The rest of this page is for more obscure configurations...
External smtp scanners (sometimes called "virus wall" scanners) can be used by surgemail. If this kind of scanner is used it is _strongly recommended_ to let surgemail receive the mail from the internet, and then have surgemail pass all mail through the external virus scanner before delivering this locally. This will allow you to make full use of surgemail's spam prevention measures - primarily measures such as SPF, RBL etc that use sender's IP address. If mail is passed through the external scanner BEFORE it gets to surgemail, surgemail will see the external scanners ip address for all inbound mail.
This is configured using gateway rules as follows:
g_gateway domain="*" to="scanner.ip" user="" pass="" relay="false" check="" sms="" local="TRUE"
g_gateway_ifnot "scanner.ip"
g_gateway_ignorewild_ip "scanner.ip"
g_relay_allow_ip "scanner.ip"=> pass all mail to scanner*
=> deliver local deliveries if from scanner
=> deliver remote deliveries if from scanner
=> allow scanner to send outbound scanned messages
* notes: local="TRUE" means "only accepts mail for local domain if the account exists" and relay="FALSE" means "only accept outbound mail if using smtp authentication or other relay enabling setting" - this is called "restricted relay" in the web admin interface)
Mail getting gatewayed to specific domains through the use of the standard gateway rules can also be scanned. To configure this make sure you have the external smtp scanner setup as described above and the wildcard scanner g_gateway rule is before any gatewayed domains to make sure gatewayed mail is sent to the scanner before the normal gateway rule is matched.
g_gateway domain="*" to="scanner.ip" user="" pass="" relay="false" check="" sms="" local="TRUE"
g_gateway domain="gateway.domain" to="dest.server" user="" pass="" relay="" check="TRUE" sms="" local=""
SurgeMail has the ability to integrate with a variety of other external scanners. These are all less efficient as a separate external process gets executed for each message that passes through the system
If defined the mail server will extract MIME parts in a multi part message and run the virus scanner over the extracted file. The command line can include $FILE$ which will be replaced with the actual file name of the extracted part. An intelligent cache is used so mailing lists, etc, will not require running the virus scanner on every message sent.
If you set this to "do_not_run" then SurgeMail will extract the MIME parts but not actually run any program, some virus scanners scan all files on the system so the file is deleted magically and SurgeMail will notice and bounce the message.
If your scanner supports the returning of return codes if a virus is found then you should use g_virus_cmd_codes with this setting as this is more reliable than having to detect if a file is deleted and also means also will work on viruses in archives which a lot of scanners won't delete.

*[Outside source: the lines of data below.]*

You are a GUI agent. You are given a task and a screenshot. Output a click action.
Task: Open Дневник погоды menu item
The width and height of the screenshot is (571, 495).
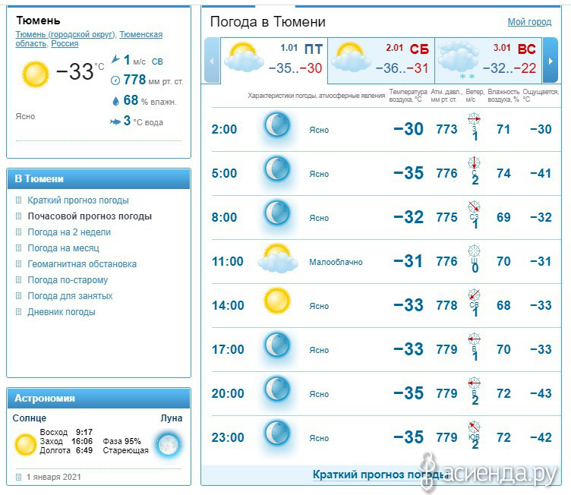62,312
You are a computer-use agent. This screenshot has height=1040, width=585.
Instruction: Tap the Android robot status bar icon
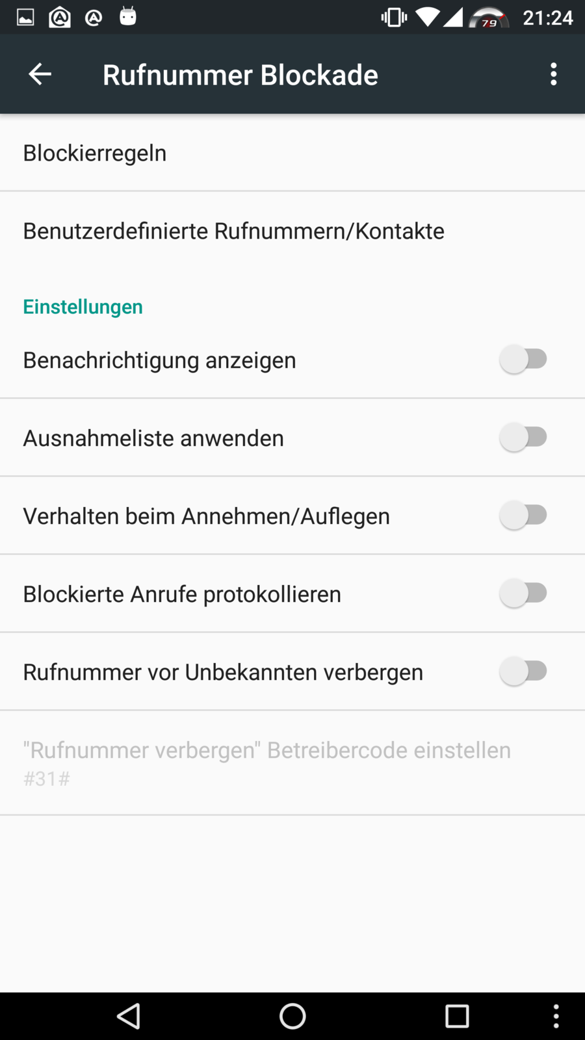(x=128, y=16)
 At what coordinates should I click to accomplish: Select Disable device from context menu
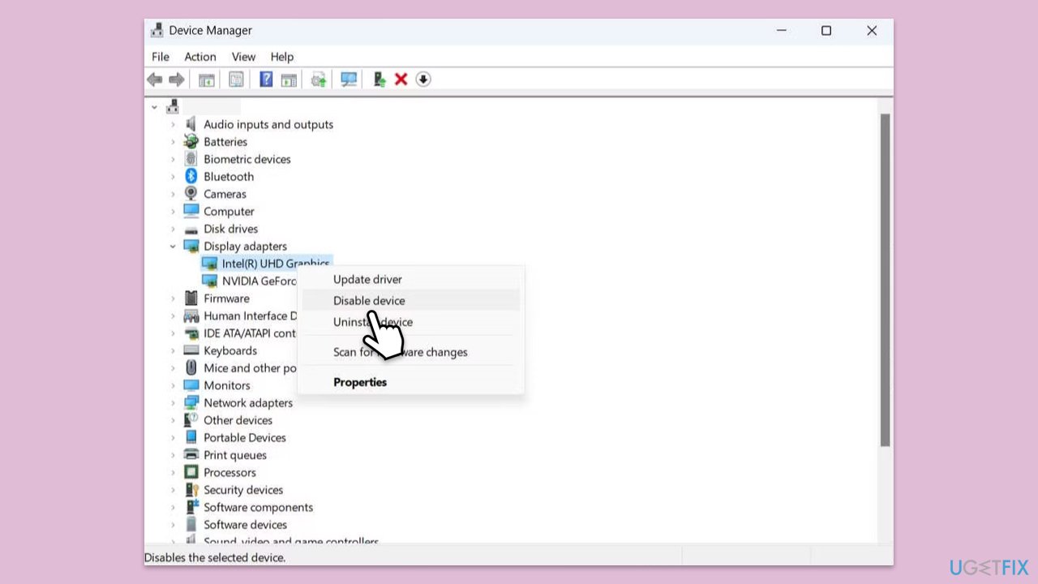369,300
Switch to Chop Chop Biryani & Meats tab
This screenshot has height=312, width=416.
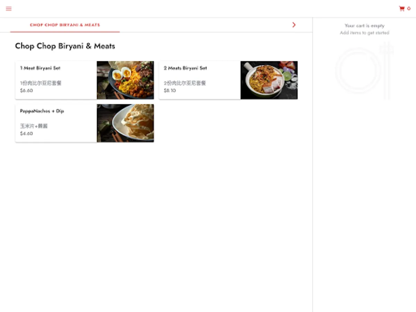[x=65, y=25]
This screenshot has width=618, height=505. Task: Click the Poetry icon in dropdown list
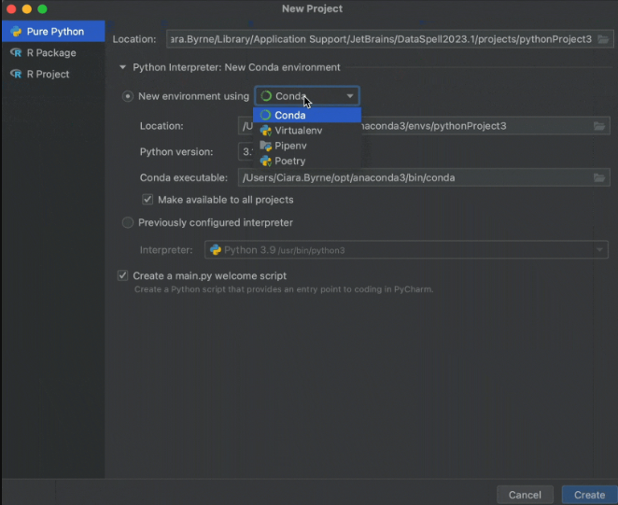point(266,161)
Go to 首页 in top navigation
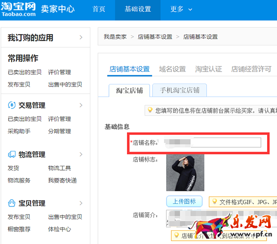This screenshot has width=277, height=244. 99,9
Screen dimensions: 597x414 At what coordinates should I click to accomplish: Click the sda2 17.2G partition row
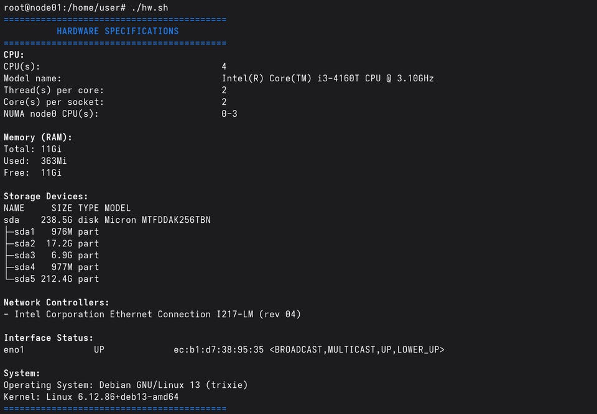pyautogui.click(x=52, y=243)
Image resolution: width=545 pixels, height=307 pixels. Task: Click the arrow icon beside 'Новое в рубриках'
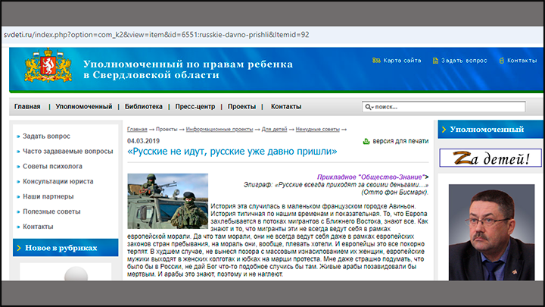18,248
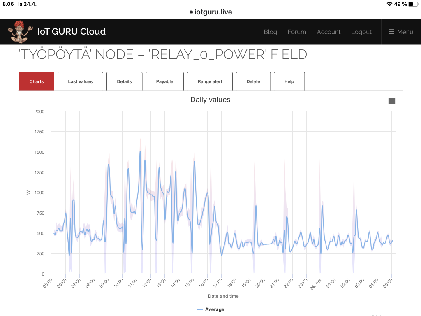Go to the Blog page
421x316 pixels.
(270, 32)
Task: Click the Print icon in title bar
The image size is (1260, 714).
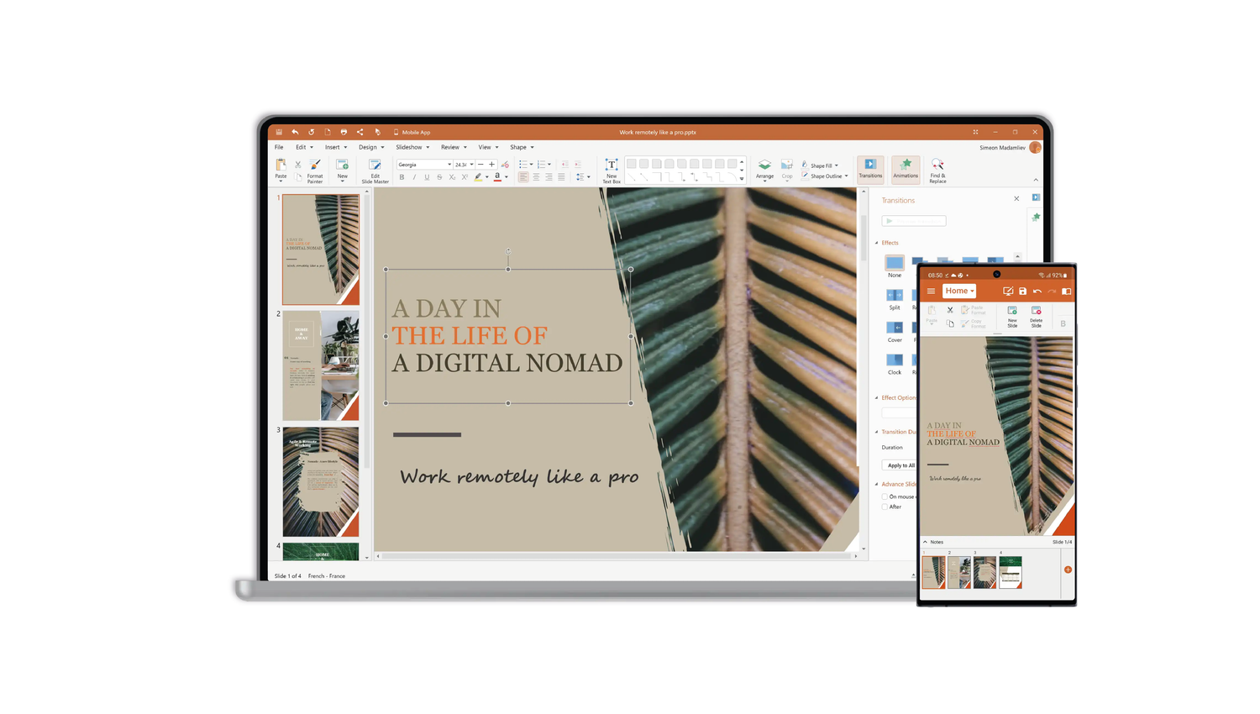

This lets SurgeMail listen to the return codes from g_virus_cmd and if the return code matches one specified in this command then it will assume its a virus and reject the message. This is often more reliable than detecting only by using g_virus_cmd as some virus scanners do things a bit differently. Also a lot of scanners won't delete archives containing viruses so this is the best way if your scanner supports it.